In history, dreams were often revered as predicting the future or associated with prophecies. Over the years, dreams have been studied in minute detail, but they remain very much an experience associated with the individual dreamer and until they invent something similar to the systems in the films Minority Report or Inception, then they will remain a mystery. I think this is one of the reasons why I think as humans we are awesome.
Animals also dream. I often watch my dogs dream. Their legs twitch and they make whimpering sounds and I like to think they’re having fun and chasing rabbits. But we will never know what it is that they’re experiencing. Sure, we can attach eletrodes to them and measure their brain frequency, but we can never see and experience what they do. Same with humans. Sure we can ask the human what it is they dreamt about, but we can never really know why or how they dream or experience it as they do.
My zombie dream involved the basic zombie apocalypse storylines and rules that most films do. Stick together, avoid the zombies, leave behind/kill anyone who gets infected, try and stay alive. My three friends were in my dream, as was Mila Kunis. She survived longer than anticipated (it’s always the pretty ones that die first), but from 5 of us, we ended up down to two as the zombies got the better of us. I don’t remember how the dream ended. I don’t know why Mila Kunis was even in my dream. Perhaps I’d watched an episode of Family Guy before bed (she is the voice of Meg), maybe as I was going to sleep my boyfriend was watching a zombie movie in the other room. Maybe, I have predicted the next zombie apocalypse and secretly want to kill/sleep with Mila Kunis. All of those are entirely plausible explanations.

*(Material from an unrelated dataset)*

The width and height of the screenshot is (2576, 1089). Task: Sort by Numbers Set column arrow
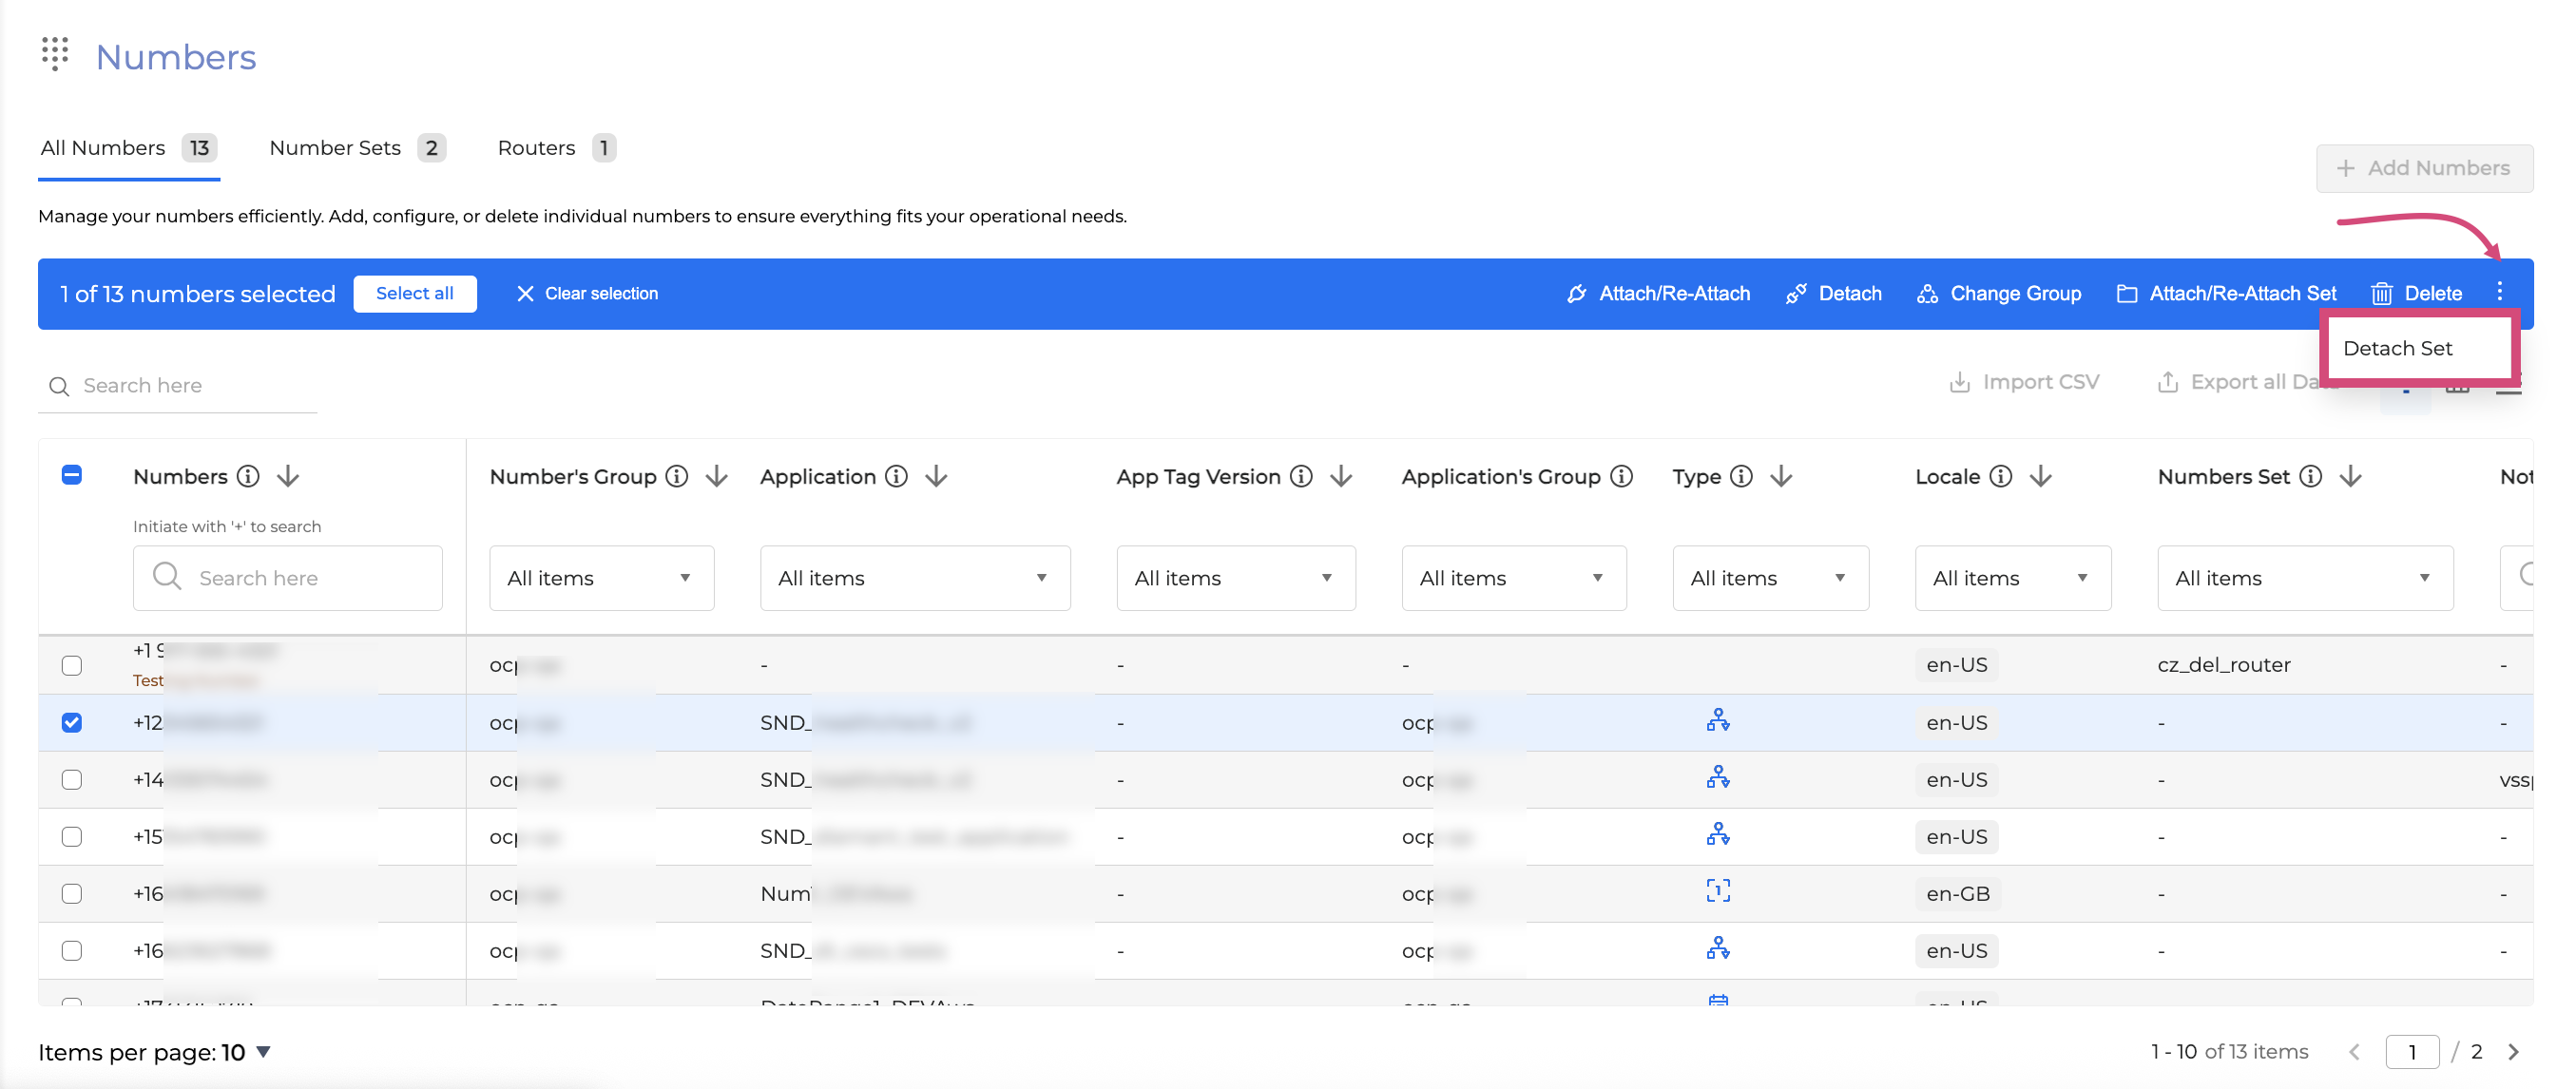pos(2351,477)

I really do enjoy dreaming. I have a friend who remembers dreams as vividly as I do and we often share dream experiences. We discuss which cheese is the best to eat before going to sleep to ensure that your dreams are whacky and wonderful. I’ve found that mature Wookey Hole cheddar is a good bet. Now, the cheese itself is not really giving you the dreams and it isn’t just cheese that can bring on dreams. Eating anything that is difficult to digest before bedtime, is likely to give you a disturbed sleep. This means more REM (Rapid Eye Movement), the sleep stage in which you dream and essentially more dream time.
If you’ve seen the film the Matrix, it puts forward a good argument. It implies we are in a constant state of dreaming. That the world in which we actually live is too horrifying and we are plugged into an alternate reality that is slightly less horrifying for our tiny brains to deal with. Or like in Inception, although everyday we wake up, we’re only waking up within a dream, within a dream, within a dream. I don’t know about you people, but I stand by the theory that ignorance is bliss. I enjoy my alternate reality. And would take the blue pill everytime.